PROBLEM TO SOLVE:
Take the line containing "Task: Select Rattana Plangklang's video tile" and each line after it through the end of the data below, and return them exactly, minus any pictures.

Extracted data entries
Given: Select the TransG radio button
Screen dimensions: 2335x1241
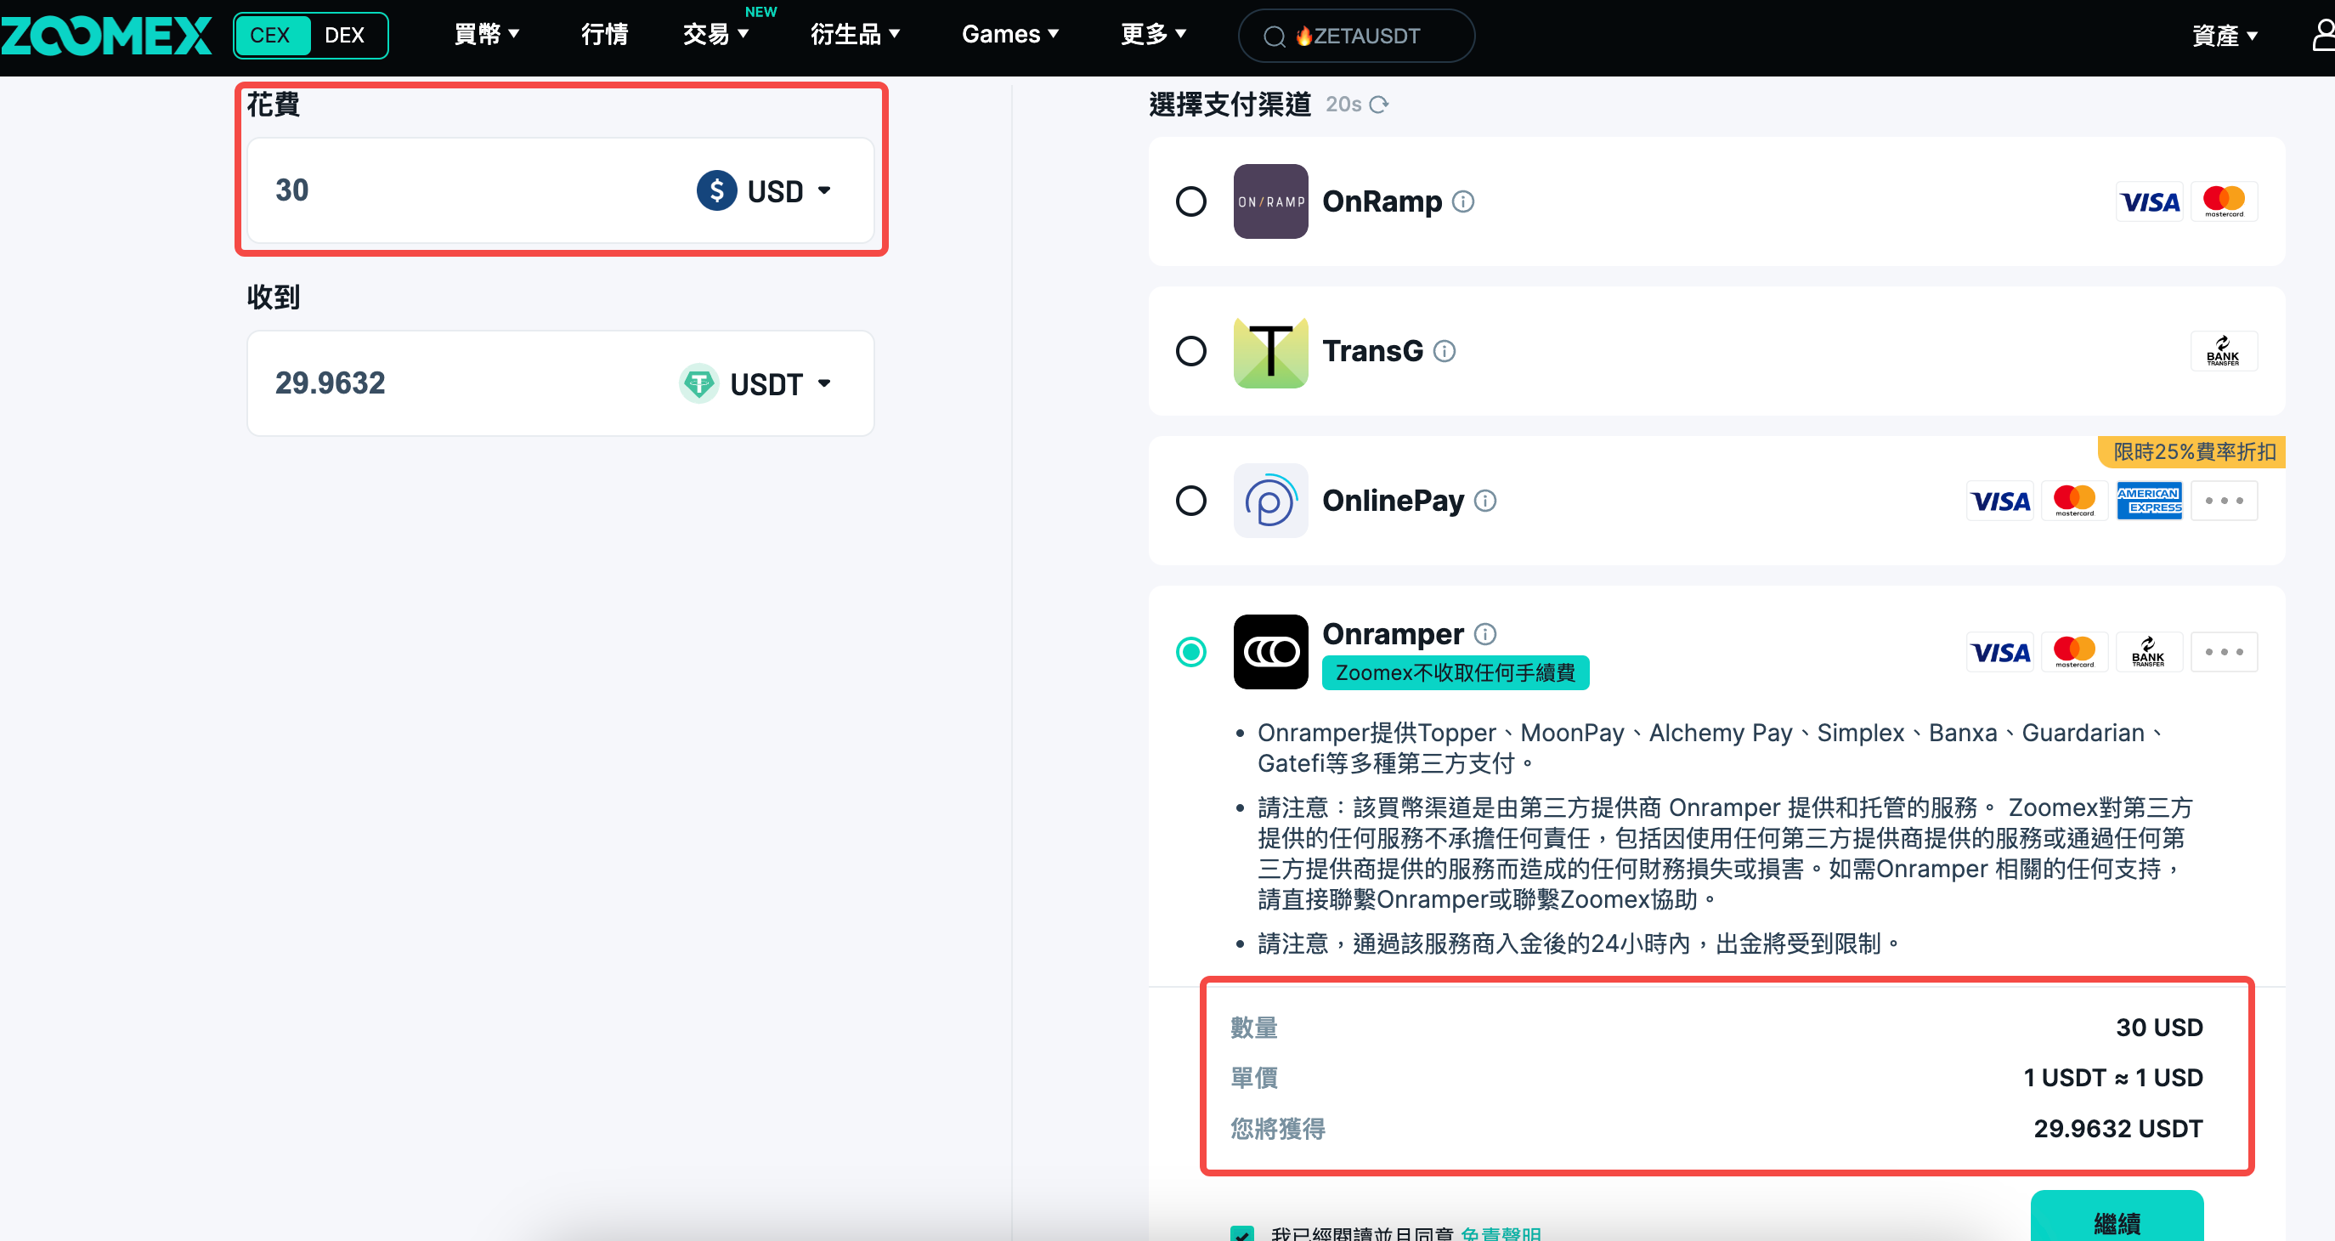Looking at the screenshot, I should 1191,351.
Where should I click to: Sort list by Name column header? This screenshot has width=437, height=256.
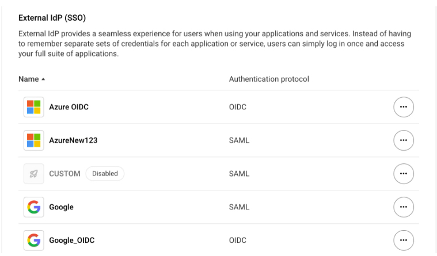(x=28, y=79)
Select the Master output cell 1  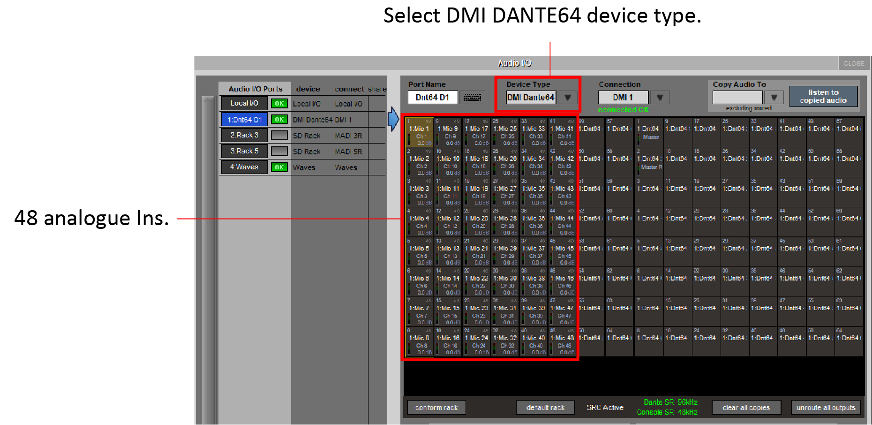click(649, 132)
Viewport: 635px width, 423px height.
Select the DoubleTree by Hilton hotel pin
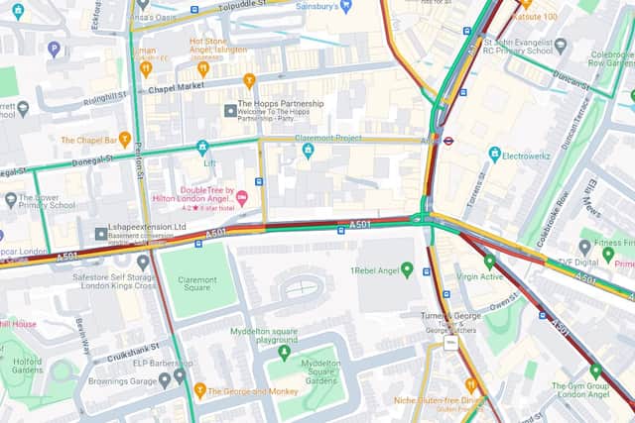click(x=242, y=198)
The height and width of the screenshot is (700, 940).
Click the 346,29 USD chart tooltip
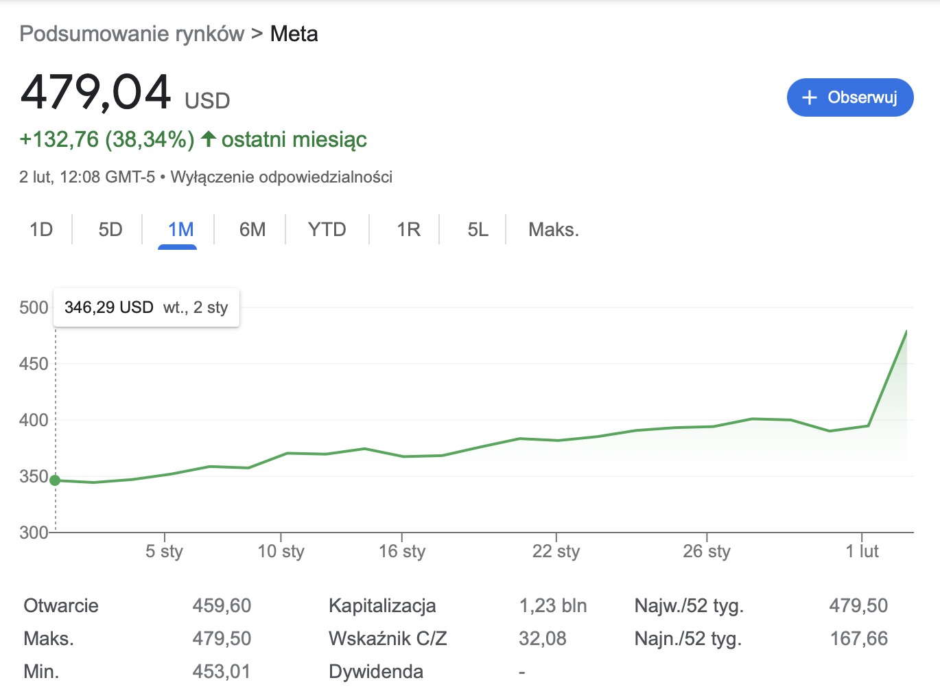146,307
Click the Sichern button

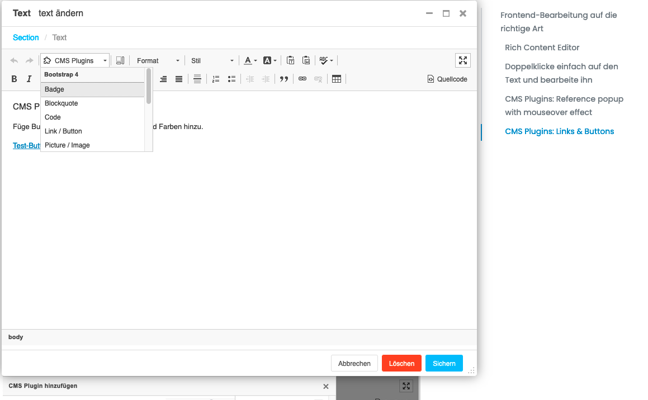[x=444, y=363]
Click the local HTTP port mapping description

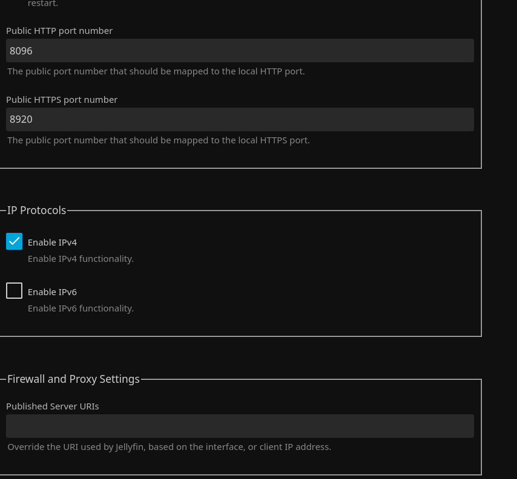click(156, 71)
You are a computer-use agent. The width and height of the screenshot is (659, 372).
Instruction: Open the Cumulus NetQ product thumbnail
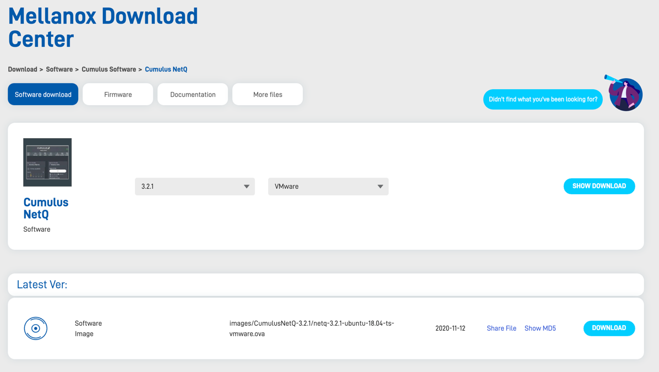pyautogui.click(x=47, y=162)
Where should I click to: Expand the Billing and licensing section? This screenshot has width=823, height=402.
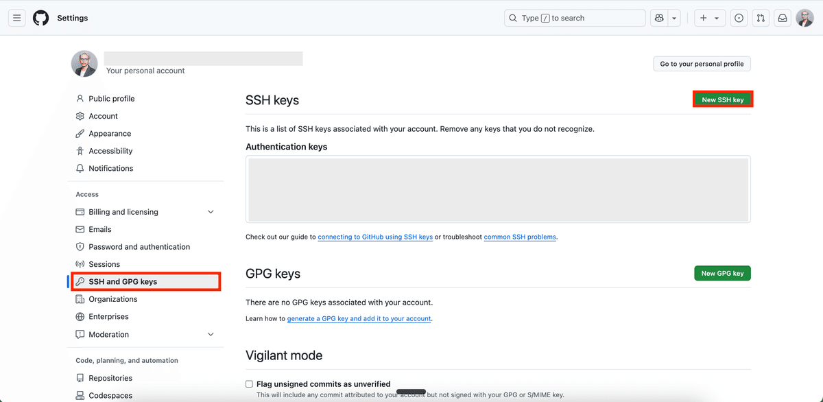(211, 212)
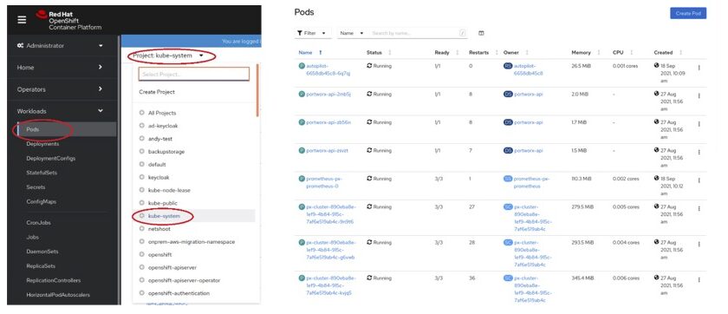Image resolution: width=728 pixels, height=314 pixels.
Task: Click the Red Hat OpenShift logo
Action: pyautogui.click(x=68, y=21)
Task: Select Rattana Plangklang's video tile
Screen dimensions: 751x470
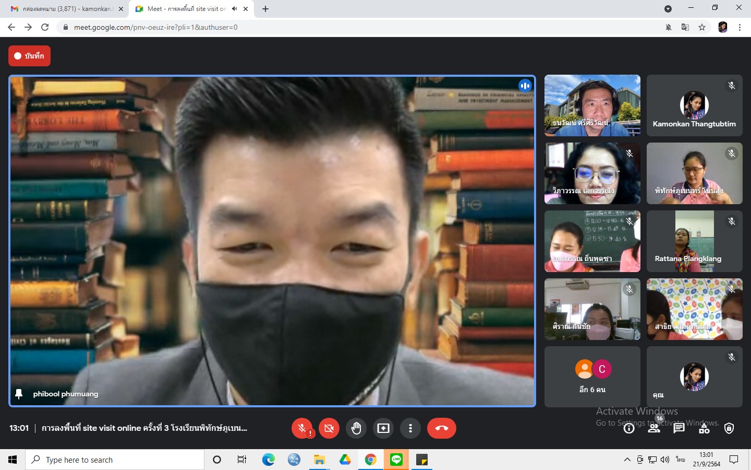Action: pyautogui.click(x=694, y=241)
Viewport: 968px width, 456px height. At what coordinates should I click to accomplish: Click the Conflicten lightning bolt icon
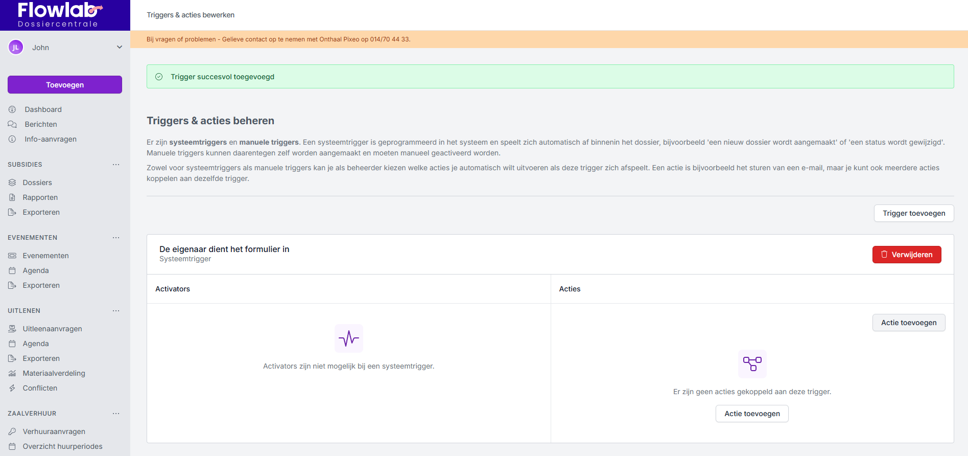point(12,388)
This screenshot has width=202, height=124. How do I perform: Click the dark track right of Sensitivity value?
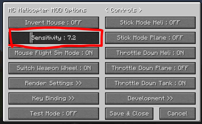pos(87,38)
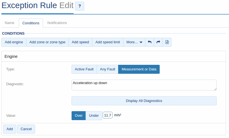Click the Add engine button
Viewport: 229px width, 138px height.
pos(14,42)
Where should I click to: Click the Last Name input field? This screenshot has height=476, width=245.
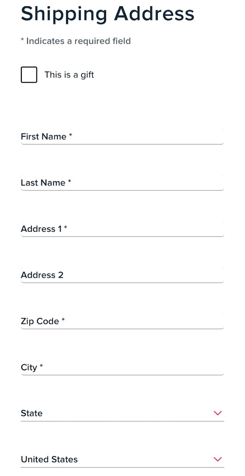pos(122,183)
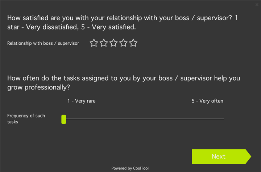This screenshot has height=172, width=261.
Task: Open the Powered by CoolTool link
Action: coord(130,168)
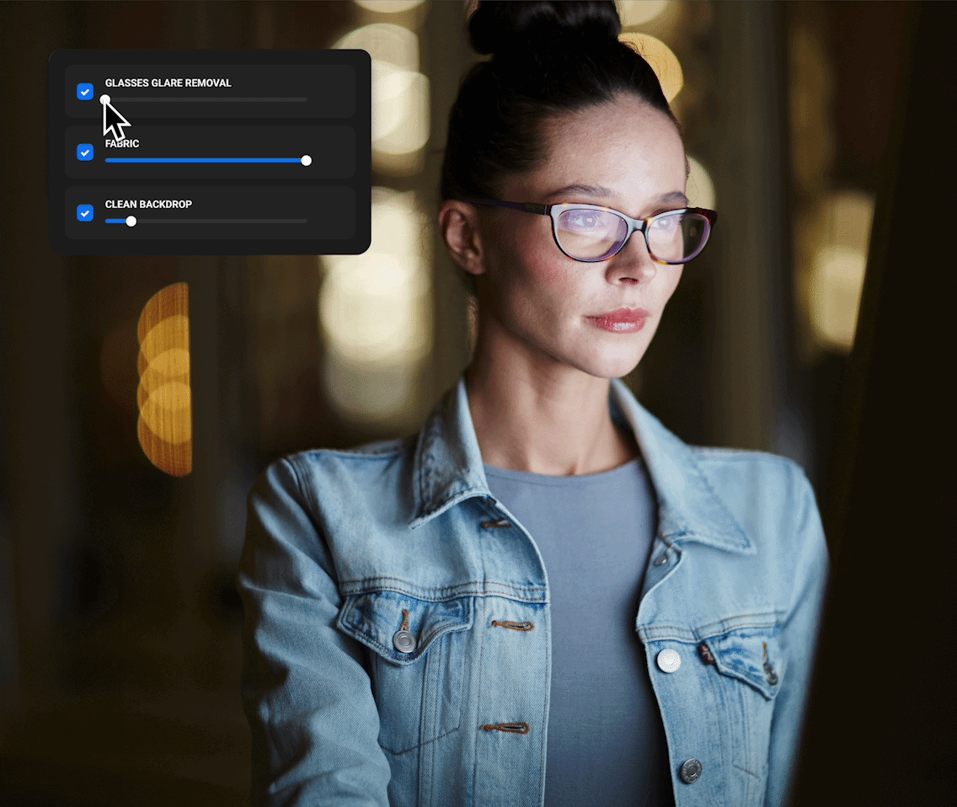Click the silver button on left chest pocket
Screen dimensions: 957x807
(x=404, y=640)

ANSWER FOR THIS EXERCISE:
Task: Select Rattana Plangklang's video tile
Screen dimensions: 751x470
Action: pyautogui.click(x=694, y=241)
Viewport: 968px width, 456px height. At what coordinates should I click to accomplish: Click the Conflicten lightning bolt icon
point(12,388)
This screenshot has width=202, height=124. How do I perform: Click the dark track right of Sensitivity value?
pos(87,38)
Click the Add engine button
Viewport: 229px width, 138px height.
pos(14,42)
Where should I click to: Click the Last Name input field? This screenshot has height=476, width=245.
pos(122,183)
This screenshot has height=172, width=261.
Task: Open the Powered by CoolTool link
Action: coord(130,168)
Click the silver button on left chest pocket
Screen dimensions: 957x807
(x=404, y=640)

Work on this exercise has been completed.